▶ _WORK REQUIRED_: Lines below starting with the line with "Given: Click the Träger column header" and going on through the line with "Screen dimensions: 600x574" must be output exactly; the rest of the records must be left out.

(Beginning of SOURCE DATA)

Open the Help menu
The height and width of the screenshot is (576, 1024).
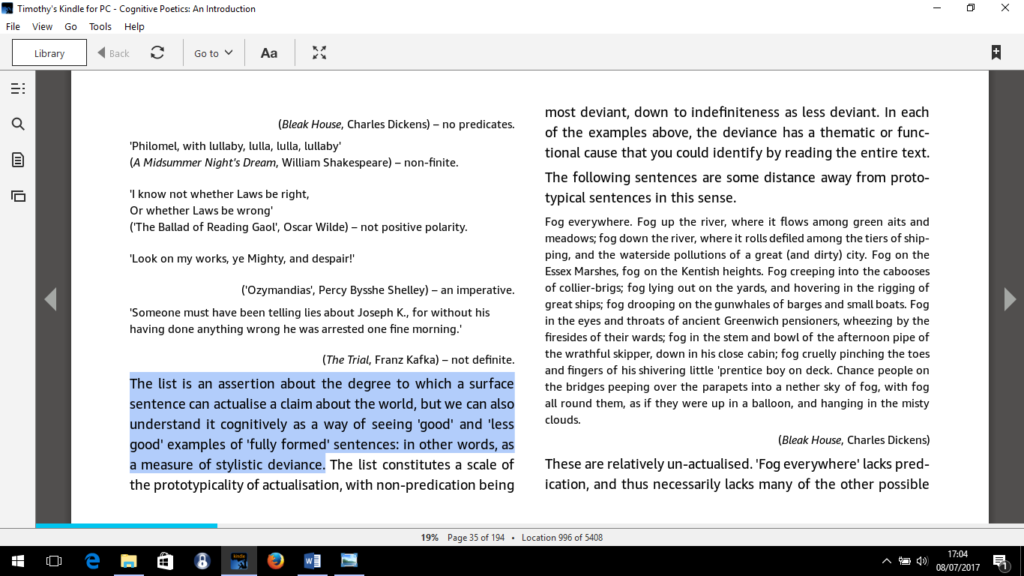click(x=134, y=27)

(End of SOURCE DATA)
(Beginning of SOURCE DATA)

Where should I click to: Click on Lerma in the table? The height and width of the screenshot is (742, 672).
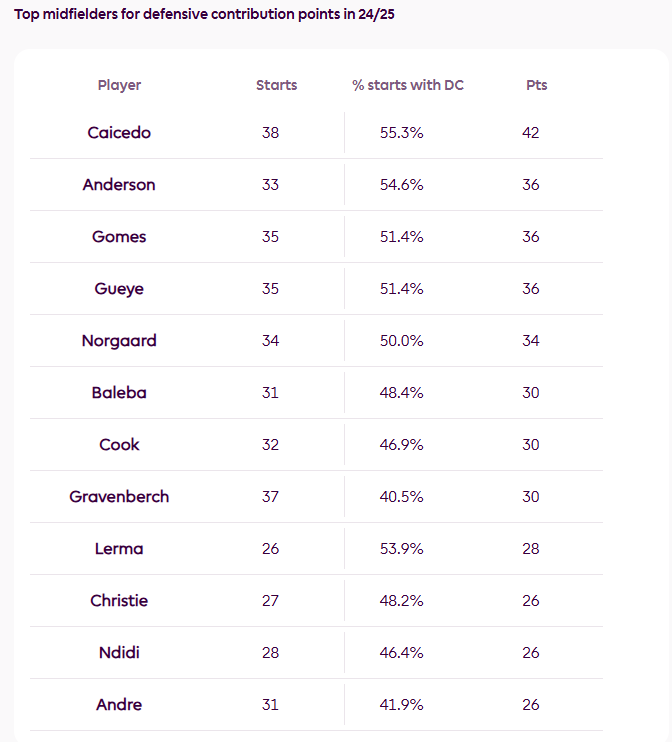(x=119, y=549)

(End of SOURCE DATA)
(Beginning of SOURCE DATA)

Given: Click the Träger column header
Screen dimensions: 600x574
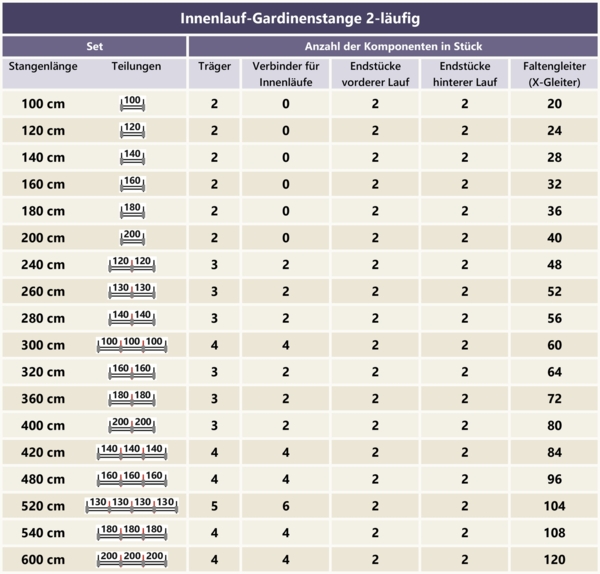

(End of SOURCE DATA)

▶ _TASK ANSWER_:
Given: Click the Träger column header
Screen dimensions: 600x574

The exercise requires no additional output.